Coup de projecteur / Engagement responsable

Action Enfance : La maison, l’expérience du «vivre ensemble»

En septembre 2015, le groupe Up mettait en place l’arrondi sur salaire auprès de ses salariés Français. Après un vote, 4 structures ont été sélectionnées pour bénéficier de ces dons. Un choix gagnant, puisqu’à ce jour, plus de 40% des salariés participent à l’opération (un record en France).

Ce mois-ci, découvrez Action Enfance et ses villages, qui permettent à des frères et sœurs victimes de maltraitance ou de négligence grave de vivre une enfance, ensemble.

 

action enfance

Depuis plus de 55 ans, Action Enfance protège l’enfance en danger en accueillant les enfants et les adolescents confiés par le juge des enfants.
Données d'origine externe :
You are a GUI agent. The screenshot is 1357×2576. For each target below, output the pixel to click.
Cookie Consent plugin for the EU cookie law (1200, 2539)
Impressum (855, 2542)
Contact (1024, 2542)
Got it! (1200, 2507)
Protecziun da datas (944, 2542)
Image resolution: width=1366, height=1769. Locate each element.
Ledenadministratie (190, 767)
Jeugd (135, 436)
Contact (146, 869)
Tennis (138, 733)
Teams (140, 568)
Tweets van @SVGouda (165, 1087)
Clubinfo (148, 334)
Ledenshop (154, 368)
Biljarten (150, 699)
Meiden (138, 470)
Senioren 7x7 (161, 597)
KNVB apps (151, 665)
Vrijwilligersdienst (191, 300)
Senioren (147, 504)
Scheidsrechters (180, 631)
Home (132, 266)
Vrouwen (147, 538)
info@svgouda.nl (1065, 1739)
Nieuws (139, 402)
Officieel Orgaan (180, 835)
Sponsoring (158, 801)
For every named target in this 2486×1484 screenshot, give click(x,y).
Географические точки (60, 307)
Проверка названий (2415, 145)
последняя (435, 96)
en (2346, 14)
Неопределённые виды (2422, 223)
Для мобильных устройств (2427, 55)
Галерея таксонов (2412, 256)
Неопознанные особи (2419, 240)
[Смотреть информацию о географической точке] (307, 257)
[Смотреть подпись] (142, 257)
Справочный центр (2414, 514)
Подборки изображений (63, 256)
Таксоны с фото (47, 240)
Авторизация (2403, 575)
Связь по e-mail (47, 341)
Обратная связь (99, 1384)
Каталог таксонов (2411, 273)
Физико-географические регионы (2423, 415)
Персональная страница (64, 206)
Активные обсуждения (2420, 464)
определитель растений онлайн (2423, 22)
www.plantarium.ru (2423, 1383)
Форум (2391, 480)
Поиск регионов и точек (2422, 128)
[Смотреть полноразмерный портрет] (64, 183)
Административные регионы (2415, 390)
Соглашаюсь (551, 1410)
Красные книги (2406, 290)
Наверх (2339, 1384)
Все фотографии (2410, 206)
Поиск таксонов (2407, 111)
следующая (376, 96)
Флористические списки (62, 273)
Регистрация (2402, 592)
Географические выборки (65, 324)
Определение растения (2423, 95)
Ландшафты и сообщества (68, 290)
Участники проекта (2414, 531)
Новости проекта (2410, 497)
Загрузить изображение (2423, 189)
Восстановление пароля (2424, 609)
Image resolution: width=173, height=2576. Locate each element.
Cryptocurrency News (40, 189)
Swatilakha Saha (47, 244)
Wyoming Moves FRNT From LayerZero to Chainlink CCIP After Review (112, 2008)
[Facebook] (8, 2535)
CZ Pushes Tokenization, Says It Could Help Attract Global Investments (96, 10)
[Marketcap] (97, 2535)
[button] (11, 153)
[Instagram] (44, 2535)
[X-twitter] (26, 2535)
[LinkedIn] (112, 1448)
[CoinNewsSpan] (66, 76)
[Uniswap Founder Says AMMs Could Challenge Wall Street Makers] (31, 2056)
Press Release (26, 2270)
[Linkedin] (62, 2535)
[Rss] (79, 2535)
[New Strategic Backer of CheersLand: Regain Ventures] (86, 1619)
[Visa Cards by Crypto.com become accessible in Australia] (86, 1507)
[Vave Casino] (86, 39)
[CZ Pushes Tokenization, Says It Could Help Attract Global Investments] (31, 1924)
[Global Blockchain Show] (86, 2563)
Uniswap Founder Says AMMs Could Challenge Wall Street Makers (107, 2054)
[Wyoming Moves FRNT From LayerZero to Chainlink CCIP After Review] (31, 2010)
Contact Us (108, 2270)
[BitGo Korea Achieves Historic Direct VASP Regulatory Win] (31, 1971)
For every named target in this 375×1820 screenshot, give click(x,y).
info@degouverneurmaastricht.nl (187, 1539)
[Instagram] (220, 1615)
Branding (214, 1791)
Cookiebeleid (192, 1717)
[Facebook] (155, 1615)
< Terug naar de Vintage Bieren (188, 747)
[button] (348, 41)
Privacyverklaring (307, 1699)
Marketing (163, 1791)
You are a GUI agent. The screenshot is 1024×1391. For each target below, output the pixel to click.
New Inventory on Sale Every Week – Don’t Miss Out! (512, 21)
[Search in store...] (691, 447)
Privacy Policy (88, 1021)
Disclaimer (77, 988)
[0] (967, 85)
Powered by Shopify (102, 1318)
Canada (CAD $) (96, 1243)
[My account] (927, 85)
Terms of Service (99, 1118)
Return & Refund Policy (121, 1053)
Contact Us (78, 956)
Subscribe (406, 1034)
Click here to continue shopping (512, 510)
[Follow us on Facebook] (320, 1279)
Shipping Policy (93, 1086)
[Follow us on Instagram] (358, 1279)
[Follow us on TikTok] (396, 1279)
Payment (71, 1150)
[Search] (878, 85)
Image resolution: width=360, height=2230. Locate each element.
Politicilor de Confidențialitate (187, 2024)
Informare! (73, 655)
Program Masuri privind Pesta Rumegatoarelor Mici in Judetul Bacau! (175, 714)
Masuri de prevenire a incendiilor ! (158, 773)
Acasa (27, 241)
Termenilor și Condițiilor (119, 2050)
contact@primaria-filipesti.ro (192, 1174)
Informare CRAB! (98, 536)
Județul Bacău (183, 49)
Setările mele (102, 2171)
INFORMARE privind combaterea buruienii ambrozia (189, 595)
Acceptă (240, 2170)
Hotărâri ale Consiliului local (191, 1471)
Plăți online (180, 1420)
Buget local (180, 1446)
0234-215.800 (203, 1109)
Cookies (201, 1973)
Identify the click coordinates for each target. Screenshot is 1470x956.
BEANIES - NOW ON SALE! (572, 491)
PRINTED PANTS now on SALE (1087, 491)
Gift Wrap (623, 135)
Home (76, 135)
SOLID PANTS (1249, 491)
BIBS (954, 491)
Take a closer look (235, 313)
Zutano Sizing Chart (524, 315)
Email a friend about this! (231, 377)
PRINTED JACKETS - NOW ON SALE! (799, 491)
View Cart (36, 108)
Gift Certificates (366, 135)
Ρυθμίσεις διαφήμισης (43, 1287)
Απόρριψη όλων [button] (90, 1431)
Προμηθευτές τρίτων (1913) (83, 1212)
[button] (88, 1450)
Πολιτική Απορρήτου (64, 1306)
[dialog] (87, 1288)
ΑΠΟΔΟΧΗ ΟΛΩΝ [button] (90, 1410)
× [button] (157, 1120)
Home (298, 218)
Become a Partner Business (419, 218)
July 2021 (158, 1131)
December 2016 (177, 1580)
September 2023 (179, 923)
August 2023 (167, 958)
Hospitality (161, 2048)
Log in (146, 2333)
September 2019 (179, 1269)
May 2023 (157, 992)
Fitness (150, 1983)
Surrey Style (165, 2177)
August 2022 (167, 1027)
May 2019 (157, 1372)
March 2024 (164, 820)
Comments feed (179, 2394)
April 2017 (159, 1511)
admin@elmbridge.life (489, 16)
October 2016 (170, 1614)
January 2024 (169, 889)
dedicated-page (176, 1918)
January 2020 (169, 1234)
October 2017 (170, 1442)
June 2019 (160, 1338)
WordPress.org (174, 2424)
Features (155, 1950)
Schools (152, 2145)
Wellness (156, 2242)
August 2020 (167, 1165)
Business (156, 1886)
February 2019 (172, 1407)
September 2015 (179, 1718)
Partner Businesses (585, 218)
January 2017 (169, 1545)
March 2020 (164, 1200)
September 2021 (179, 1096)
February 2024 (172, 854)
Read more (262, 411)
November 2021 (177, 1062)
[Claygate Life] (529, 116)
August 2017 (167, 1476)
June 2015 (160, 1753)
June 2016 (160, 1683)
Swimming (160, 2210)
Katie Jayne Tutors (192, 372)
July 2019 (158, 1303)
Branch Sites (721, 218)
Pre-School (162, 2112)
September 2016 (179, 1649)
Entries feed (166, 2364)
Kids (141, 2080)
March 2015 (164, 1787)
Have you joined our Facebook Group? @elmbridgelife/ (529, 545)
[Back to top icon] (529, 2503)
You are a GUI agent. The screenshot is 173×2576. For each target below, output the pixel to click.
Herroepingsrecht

Accueillis en Village d’Enfants ou en Foyers, ils grandissent entourés de leurs frères et soeurs, dans un environnement de type familial.

Depuis août 2016, le 11e Village de la Fondation à Monts-sur-Guesnes, dans la Vienne, accueille 48 enfants dans de nouvelles maisons, à l’architecture repensée, fruit d’une réflexion entre les équipes d’Action Enfance et un cabinet d’architectes. Objectif : mieux tenir compte des contraintes des éducateurs familiaux et des enfants dans le quotidien partagé et renforcer le concept de la maison, au cœur de la mission de la Fondation depuis sa création.

 

Une proposition éducative

Suzanne Masson disait déjà : « Notre idée, c’est la maison. » Aujourd’hui encore, la maison d’un Village d’Enfants incarne l’accueil familial, au cœur du projet de la Fondation. « La maison porte l’intuition éducative de la Fondation, explique Marc Chabant, Directeur de l’action éducative et du développement à Action Enfance. Une maison à taille humaine pour vivre et permettre l’enfance. C’est ce qui est le moins institutionnel et le moins collectif : le quotidien peut alors s’y installer, y être partagé. Il s’agit bien de donner la possibilité aux enfants et aux adultes de vivre ensemble ce quotidien, pour permettre la rencontre, la relation. »

La progression du plus intime au moins intime – la chambre, individuelle et personnalisée, la maison à partager avec ses frères et sœurs, d’autres enfants et des adultes, puis le Village où l’on rencontre d’autres enfants et éducateurs de la Fondation et, enfin, l’extérieur du Village – symbolise le travail réalisé avec les enfants, qui consiste à se pencher sur les aspects personnels avant de les ouvrir sur l’extérieur, afin qu’ils deviennent autonomes.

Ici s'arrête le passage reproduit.